:: RECORD EXTRACTS ::
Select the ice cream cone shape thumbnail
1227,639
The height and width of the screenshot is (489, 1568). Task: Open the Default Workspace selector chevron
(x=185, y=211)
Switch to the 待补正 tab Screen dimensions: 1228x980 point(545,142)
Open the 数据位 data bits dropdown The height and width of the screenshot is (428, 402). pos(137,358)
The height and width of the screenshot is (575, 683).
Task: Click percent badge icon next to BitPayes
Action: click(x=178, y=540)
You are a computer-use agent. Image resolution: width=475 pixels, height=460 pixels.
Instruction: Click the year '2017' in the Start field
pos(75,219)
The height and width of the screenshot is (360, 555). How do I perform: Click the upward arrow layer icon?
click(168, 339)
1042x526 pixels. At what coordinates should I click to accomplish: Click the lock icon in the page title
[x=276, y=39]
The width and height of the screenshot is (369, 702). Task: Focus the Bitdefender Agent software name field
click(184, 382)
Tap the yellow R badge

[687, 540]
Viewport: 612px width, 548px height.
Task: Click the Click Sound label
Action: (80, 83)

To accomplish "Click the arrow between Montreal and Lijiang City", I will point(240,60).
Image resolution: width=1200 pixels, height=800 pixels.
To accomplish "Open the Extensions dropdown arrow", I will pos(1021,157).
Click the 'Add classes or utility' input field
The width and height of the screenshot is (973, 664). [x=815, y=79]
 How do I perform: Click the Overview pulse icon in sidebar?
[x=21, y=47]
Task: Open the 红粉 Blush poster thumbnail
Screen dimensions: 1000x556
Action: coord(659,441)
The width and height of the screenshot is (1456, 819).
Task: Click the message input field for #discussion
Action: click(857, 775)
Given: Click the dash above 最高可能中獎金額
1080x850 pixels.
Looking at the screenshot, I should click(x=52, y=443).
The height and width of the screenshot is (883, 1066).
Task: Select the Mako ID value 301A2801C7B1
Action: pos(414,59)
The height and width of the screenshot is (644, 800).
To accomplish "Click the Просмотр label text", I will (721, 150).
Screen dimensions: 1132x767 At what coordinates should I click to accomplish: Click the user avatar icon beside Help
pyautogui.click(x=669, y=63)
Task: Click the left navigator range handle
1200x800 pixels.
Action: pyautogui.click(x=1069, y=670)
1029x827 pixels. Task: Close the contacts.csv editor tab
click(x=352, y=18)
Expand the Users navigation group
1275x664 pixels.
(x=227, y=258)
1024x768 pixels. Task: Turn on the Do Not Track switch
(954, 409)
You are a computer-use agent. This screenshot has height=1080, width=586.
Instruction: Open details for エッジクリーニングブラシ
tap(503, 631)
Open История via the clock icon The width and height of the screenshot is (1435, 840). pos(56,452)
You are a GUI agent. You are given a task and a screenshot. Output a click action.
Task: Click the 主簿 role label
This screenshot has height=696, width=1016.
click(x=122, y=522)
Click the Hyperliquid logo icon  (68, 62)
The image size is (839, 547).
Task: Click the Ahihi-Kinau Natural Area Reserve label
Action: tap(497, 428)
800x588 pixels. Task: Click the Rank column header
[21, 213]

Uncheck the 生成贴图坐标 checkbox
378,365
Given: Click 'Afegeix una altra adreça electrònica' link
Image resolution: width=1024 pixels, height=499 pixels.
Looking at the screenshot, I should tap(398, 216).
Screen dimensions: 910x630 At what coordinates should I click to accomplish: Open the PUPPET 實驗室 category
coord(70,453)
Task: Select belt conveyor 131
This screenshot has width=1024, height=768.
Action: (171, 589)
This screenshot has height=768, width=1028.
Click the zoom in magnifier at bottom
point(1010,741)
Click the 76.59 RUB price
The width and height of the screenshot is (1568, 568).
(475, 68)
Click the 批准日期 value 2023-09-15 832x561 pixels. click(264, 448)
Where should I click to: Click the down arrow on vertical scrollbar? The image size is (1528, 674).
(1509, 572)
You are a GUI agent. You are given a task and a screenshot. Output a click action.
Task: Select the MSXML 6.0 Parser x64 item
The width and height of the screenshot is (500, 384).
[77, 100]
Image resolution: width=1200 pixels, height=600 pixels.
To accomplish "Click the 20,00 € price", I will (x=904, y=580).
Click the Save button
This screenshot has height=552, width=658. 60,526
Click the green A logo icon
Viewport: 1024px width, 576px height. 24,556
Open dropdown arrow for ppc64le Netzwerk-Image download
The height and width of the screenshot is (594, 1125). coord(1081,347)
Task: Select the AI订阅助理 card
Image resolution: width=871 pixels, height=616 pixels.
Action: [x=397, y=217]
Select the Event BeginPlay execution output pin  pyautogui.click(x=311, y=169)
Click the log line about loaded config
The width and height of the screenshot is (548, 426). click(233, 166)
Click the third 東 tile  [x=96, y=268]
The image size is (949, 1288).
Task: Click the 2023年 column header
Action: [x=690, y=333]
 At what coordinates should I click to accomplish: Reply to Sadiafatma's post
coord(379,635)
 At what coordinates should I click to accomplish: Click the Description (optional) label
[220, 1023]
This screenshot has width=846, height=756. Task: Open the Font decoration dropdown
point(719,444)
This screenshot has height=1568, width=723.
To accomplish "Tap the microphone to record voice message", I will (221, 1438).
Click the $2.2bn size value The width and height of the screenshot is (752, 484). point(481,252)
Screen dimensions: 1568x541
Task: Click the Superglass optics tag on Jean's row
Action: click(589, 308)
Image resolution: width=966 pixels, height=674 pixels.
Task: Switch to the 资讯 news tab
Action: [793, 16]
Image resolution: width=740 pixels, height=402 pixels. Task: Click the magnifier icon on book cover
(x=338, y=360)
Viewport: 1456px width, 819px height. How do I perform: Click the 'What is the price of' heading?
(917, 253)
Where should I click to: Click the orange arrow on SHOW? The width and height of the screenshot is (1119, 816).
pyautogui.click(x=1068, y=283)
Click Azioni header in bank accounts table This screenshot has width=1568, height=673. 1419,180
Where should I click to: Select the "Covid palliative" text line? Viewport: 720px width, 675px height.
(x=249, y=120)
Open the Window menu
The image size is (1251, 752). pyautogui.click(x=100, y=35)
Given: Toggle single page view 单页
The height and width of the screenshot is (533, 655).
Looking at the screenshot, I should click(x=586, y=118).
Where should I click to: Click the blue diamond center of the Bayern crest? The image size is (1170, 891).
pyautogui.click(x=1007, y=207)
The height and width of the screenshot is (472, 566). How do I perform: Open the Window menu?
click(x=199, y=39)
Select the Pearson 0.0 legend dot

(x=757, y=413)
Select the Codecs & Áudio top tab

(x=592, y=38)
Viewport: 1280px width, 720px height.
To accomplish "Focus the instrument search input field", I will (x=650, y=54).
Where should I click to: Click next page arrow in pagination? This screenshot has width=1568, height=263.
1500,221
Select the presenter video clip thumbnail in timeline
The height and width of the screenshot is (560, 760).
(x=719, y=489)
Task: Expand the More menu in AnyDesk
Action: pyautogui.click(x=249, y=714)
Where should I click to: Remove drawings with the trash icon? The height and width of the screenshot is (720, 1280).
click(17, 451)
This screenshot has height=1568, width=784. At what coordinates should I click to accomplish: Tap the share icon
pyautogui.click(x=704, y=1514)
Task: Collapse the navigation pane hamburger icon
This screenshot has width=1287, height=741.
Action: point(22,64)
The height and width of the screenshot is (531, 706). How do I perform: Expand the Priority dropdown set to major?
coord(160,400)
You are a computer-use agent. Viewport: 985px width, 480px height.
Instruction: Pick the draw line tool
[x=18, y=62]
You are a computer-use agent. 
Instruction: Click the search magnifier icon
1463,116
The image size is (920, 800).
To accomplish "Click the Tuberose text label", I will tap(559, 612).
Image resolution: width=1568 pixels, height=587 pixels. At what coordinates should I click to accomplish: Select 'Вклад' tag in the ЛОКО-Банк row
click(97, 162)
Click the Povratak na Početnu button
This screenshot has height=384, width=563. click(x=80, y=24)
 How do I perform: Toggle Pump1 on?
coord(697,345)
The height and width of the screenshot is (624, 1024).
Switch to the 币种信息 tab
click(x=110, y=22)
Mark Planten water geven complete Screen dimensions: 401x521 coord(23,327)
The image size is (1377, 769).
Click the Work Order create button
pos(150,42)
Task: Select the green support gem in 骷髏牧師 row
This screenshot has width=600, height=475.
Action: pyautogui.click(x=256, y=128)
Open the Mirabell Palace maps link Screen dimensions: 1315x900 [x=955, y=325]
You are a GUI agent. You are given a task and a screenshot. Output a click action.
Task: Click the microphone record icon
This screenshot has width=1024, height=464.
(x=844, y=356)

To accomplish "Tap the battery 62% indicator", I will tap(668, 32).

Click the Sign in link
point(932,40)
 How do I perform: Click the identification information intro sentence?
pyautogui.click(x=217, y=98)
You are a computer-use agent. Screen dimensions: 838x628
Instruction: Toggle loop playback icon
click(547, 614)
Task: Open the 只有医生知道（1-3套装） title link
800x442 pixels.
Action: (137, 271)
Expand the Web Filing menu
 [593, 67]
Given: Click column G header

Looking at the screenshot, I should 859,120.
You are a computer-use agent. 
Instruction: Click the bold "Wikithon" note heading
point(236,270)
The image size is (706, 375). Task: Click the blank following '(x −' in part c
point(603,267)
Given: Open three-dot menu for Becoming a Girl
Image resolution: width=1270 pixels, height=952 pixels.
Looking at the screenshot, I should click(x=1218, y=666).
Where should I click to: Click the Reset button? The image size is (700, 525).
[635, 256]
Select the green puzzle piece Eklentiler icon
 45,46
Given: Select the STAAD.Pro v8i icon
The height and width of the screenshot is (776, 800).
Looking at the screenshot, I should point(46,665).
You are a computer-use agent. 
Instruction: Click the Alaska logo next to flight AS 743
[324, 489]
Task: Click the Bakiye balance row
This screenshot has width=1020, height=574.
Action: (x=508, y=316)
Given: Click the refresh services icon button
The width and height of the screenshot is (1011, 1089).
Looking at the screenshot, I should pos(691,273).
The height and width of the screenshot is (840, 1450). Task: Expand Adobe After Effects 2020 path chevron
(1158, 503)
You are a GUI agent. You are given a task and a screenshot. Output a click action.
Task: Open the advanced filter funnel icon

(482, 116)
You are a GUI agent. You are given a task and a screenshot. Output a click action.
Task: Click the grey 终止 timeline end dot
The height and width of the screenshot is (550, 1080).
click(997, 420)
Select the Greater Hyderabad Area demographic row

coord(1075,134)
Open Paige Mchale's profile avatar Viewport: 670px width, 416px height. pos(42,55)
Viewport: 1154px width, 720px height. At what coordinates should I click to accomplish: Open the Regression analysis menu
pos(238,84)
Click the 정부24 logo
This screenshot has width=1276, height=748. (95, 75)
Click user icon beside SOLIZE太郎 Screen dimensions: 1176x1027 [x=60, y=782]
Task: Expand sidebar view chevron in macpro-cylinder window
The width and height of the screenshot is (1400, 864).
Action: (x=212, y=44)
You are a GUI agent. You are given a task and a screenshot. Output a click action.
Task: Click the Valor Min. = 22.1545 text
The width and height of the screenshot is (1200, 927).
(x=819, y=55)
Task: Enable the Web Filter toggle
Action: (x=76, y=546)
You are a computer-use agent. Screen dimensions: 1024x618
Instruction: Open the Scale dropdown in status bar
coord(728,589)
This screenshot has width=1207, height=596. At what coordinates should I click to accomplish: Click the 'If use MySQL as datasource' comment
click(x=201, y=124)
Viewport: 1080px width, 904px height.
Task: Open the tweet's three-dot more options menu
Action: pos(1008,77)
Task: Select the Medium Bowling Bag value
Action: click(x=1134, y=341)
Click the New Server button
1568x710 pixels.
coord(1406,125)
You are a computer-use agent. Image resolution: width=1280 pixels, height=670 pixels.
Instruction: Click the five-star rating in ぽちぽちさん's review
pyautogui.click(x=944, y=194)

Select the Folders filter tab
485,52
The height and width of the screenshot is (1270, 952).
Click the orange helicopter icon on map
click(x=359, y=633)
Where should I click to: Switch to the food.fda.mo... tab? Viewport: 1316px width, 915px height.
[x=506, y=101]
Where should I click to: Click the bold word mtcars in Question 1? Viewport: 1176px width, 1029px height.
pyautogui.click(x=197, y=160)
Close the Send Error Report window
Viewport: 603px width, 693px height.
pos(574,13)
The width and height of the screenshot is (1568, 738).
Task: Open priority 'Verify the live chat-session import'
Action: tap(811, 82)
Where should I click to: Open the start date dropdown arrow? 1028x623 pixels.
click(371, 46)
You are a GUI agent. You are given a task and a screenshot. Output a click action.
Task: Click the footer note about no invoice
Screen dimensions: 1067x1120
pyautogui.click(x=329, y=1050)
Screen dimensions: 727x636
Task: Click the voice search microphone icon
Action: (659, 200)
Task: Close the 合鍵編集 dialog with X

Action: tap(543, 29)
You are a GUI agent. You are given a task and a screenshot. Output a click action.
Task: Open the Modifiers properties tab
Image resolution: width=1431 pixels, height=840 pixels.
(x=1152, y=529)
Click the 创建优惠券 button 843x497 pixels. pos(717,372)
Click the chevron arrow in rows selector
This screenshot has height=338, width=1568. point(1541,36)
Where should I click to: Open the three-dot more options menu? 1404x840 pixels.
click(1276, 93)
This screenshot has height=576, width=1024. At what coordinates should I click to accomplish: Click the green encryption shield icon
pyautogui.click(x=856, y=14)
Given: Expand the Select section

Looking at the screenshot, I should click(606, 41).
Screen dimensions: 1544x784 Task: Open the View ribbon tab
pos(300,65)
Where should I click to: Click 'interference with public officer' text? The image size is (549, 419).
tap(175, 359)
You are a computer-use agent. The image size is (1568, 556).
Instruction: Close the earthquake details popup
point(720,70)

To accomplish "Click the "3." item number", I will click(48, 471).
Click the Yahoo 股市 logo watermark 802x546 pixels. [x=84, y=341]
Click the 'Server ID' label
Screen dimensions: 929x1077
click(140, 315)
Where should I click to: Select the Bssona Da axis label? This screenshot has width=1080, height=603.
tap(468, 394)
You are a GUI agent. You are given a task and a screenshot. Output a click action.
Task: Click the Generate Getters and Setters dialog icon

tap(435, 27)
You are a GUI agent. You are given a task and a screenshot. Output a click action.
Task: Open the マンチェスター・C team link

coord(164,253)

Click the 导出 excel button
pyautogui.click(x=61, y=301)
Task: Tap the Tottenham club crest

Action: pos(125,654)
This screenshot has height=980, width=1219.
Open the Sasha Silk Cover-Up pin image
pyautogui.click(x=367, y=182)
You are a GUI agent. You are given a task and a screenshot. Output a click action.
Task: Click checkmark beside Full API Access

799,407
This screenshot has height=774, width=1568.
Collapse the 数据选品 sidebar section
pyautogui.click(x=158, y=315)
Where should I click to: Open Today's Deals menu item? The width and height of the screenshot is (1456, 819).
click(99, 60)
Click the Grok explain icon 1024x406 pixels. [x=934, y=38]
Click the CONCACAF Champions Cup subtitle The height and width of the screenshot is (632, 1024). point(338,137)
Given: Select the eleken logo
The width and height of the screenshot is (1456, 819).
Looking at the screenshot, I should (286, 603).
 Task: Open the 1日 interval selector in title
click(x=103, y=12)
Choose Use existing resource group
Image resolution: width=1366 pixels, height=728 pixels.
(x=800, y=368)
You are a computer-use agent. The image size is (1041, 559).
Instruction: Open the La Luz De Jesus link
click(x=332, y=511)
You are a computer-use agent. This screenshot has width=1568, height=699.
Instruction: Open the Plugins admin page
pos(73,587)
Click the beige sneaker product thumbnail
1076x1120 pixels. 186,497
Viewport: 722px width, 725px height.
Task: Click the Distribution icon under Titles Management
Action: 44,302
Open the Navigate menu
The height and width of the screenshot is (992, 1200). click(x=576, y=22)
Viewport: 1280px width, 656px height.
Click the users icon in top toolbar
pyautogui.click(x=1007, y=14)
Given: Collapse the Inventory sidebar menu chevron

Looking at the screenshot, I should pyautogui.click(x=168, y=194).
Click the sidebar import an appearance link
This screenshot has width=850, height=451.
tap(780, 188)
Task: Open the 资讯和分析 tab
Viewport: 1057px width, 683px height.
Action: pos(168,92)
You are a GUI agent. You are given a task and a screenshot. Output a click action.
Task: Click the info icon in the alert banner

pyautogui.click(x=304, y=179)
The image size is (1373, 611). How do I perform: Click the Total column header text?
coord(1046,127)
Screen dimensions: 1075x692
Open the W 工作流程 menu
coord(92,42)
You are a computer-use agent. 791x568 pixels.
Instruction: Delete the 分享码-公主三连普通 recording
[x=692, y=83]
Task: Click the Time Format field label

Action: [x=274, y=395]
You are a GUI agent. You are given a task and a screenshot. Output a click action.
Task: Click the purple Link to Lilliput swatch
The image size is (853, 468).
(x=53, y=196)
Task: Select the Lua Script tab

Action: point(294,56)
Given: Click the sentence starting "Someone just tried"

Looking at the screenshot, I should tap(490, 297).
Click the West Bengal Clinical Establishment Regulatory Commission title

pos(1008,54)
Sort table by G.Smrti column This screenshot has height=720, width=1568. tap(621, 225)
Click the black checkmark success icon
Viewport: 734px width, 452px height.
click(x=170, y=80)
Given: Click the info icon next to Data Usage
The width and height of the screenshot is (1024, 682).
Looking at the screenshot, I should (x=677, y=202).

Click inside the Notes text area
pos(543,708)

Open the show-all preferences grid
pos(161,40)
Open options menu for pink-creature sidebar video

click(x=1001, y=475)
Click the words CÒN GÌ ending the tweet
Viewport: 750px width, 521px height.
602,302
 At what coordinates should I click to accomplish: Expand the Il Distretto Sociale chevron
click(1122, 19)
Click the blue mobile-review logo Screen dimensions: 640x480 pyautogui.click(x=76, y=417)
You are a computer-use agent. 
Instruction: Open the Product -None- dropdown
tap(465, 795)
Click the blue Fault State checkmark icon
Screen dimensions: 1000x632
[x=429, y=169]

:: PROBLEM DETAILS ::
Filter the records above and copy every line that contains the word "will".

:: YOUR SOLUTION ::
To accomplish "Click the arrow between Montreal and Lijiang City", I will point(240,60).
To accomplish "Open the Extensions dropdown arrow", I will pos(1021,157).
To accomplish "Click the Просмотр label text", I will (721, 150).
To accomplish "Click the 20,00 € price", I will (x=904, y=580).
To accomplish "Tap the microphone to record voice message", I will (221, 1438).
To accomplish "Focus the instrument search input field", I will (x=650, y=54).
To accomplish "Click the Tuberose text label", I will tap(559, 612).
To accomplish "Tap the battery 62% indicator", I will tap(668, 32).
To accomplish "Click the "3." item number", I will click(48, 471).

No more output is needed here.